Shane writes that– and now I’m going to quote– “In order for the US to claim any kind of connection to Columbus, we seem to need to ignore 100 plus years of history.” So what do you think, Peter, Ed? Why does Columbus loom so much larger in our national mythology than these Spanish guys? After all, they actually made it to our land mass.

ED: When you really do think about it, it is remarkable how little enduring memorialization there is of de Soto, who would’ve covered more of what’s now British North America then anybody, right? Until Lewis and Clark.

PETER: Yeah.

ED: And we have no memory of him at all! So I think that Shane’s question’s an excellent one. And I wonder if it has something to do with Columbus’s uncertain ethnic origins. The fact that he’s kind of Italian, kind of Spanish. He’s kind of pa-European.

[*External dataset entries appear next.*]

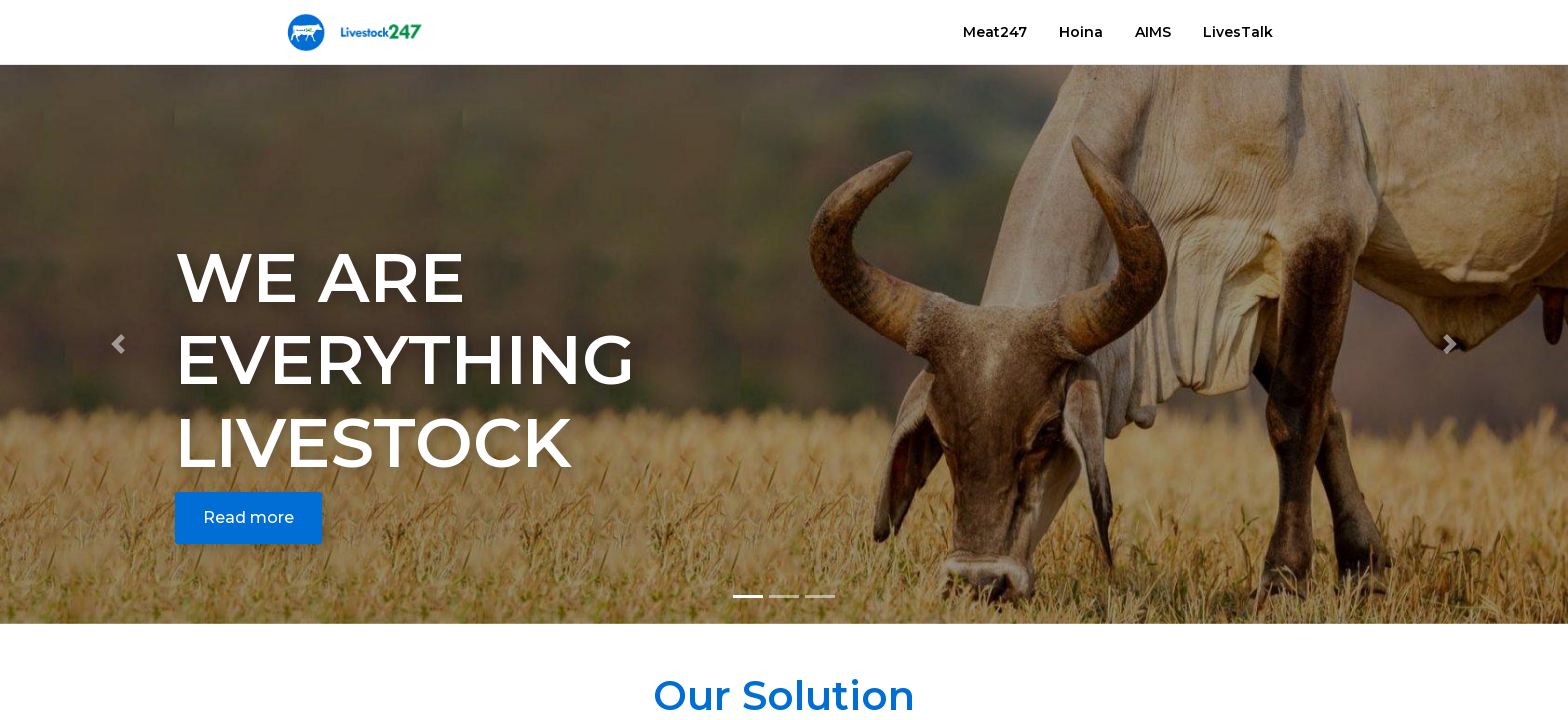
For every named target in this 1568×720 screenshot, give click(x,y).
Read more (248, 517)
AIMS (1153, 32)
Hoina (1081, 32)
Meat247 (995, 32)
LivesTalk (1238, 32)
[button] (117, 344)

PETER: Well, he’s Italian, but he’s for sale. [LAUGHS] And whoever would sponsor him will get the advantage of his enterprise. So that idea that he’s up for grabs makes him a kind of European, a generic European. And that’s the way he sells himself.

I mean, this is a step– we had steps on the moon for mankind. Well, this is a step into the New World for Christendom, for Europe. And so he’s the beginning of everything in this age of the penetration of the New World. And then other national traditions that become increasingly clearly national traditions build on that beginning.

ED: Well, and it’s not just a national tradition in general. And Shane’s question is, how about these guys from Spain?

PETER: They’re the ones who actually come to what becomes the United States. But they come of course, in the name of the king of Spain. And here we get into dueling imperial histories.

What is the United States’ claim to North America? It’s not based on Spanish discoveries. It’s based first on English discoveries, English settlements.

And if you acknowledge the discoverers and you say they yeah, they were there, they planted the flag, it’s theirs! No. The British insist that it’s open space. It’s terra nullius. So in a way, the mapping of the New World leads to our interpretation of its history.

I think what’s interesting is you’ll get more interest in these figures– Coronado, de Soto, de Vaca, and so forth– now as we begin to understand the multi-imperial origins of the United States. And now that there’s a large Hispanic population, then these figures become important and Columbus fades away.

ED: OK. So what we will expect now is the Hispanicization of discovery, right?

PETER: You are so right.

ED: You know, Brian, I think you’re probably on the cutting edge of historical reclamation. I think listeners to our shows know that you are proud native of Southern Florida. Was there any sense of this sort of Spanish era in your childhood?

BRIAN: You bet there was, Ed. I went to Ponce de Leon Junior High School in Coral Gables, Florida.

PETER: Oh, that’s why you’re so youthful!

BRIAN: Eternally! And even before that, in elementary school, the history curriculum emphasized de Soto far more than Christopher Columbus. We were very proud of those Spanish explorers and conquistadors. And I’m not going to tell you about my toreador pants.

PETER: Well, you wouldn’t have been proud if you were a little bit older than you are now and were born in the 19th century. It’s only in the 20th century that new regional traditions emerged in the United States to reinforce the notion of the United States as a great power. The California missions, the southwest border lands, all became Spanish in the national imagination in the 20th century, long after they really were Spanish in any sense of the word.

ED: Yeah, after we’d actually established that we owned all that.

PETER: Yeah.

ED: Sure, put an adobe house here or there, right?

PETER: That’s exactly true! It’s a tourist scam! Think of Santa Fe. It’s make believe. It’s Disneyland before its time.

ED: So it sounds like to me that Shane makes a really good point, that we do ignore this 100 years ’cause we’re not exactly sure what to do with it. Precisely because it does have historical content, it’s like, oh man, that opens up a lot of issues. Let’s just go from Columbus to the Puritans and forget all that stuff that happened in between.